Please copy each line of the records below that holds the word "agent".
-*-
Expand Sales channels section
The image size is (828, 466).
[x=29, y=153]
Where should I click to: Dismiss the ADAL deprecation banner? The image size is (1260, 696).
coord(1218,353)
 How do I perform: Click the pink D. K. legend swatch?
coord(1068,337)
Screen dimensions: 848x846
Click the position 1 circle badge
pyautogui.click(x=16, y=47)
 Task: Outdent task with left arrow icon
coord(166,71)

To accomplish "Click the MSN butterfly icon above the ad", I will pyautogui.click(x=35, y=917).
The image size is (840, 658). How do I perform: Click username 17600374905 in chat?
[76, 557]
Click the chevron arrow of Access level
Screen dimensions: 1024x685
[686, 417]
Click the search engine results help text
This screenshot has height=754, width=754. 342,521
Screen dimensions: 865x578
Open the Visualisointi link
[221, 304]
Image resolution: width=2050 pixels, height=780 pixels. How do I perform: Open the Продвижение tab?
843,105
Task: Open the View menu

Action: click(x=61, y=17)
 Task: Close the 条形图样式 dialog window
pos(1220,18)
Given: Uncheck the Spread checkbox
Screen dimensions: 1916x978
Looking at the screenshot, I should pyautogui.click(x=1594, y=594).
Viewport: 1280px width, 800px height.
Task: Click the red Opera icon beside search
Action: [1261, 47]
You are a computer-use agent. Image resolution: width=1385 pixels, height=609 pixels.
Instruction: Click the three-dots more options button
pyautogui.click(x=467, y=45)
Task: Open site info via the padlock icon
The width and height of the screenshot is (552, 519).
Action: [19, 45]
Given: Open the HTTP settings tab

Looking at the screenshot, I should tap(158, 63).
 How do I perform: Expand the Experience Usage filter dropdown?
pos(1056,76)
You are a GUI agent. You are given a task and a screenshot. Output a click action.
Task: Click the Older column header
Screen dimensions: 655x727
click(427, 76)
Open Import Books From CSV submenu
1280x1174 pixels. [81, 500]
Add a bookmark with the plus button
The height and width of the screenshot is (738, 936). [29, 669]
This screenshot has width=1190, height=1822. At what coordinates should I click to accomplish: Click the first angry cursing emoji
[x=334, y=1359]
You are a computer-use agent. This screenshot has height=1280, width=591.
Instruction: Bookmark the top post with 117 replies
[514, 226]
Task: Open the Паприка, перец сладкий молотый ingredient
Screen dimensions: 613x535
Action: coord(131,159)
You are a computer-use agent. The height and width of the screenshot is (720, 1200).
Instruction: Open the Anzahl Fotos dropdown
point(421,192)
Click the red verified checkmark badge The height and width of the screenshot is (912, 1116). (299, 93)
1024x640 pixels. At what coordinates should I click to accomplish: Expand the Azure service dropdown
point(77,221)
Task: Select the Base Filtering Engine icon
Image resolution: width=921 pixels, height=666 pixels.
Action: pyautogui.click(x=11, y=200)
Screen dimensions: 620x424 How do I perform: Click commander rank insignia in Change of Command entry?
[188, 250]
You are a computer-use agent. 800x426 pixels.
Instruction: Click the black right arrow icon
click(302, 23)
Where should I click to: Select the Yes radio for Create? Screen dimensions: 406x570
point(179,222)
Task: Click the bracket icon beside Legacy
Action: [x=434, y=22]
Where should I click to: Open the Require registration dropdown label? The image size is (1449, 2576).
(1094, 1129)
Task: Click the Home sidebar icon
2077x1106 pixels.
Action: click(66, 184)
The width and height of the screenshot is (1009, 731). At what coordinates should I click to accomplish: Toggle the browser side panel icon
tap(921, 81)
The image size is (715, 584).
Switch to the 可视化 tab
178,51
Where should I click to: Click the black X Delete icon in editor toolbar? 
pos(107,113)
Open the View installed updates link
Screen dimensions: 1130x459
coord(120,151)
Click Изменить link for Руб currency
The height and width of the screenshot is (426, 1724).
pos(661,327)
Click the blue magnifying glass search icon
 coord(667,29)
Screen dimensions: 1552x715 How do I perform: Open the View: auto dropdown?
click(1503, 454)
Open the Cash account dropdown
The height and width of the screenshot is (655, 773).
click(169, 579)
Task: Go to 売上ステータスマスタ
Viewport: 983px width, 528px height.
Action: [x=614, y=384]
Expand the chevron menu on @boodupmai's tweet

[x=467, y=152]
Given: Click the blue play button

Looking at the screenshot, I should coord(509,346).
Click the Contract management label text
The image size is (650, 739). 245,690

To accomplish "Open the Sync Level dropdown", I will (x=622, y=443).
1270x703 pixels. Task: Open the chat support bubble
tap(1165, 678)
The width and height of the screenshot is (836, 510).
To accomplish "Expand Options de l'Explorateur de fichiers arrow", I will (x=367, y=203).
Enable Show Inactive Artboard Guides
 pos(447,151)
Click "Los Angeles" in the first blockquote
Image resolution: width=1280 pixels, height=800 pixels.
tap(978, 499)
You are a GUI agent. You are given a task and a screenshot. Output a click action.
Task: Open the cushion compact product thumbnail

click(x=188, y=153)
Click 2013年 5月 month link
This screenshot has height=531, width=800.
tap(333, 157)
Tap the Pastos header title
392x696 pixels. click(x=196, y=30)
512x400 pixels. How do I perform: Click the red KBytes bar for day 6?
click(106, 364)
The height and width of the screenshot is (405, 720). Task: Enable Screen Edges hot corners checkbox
-*-
**Answer**
You are a computer-use agent. Image resolution: width=1385 pixels, height=609 pixels.
You are a GUI agent. You are given a task and a screenshot. Output a click action.
You are a computer-use agent. This screenshot has height=1280, width=591.
You are a computer-use agent. The height and width of the screenshot is (720, 1200).
You are a computer-use agent. 800x426 pixels.
You are a GUI agent. You are given a task and a screenshot. Output a click action.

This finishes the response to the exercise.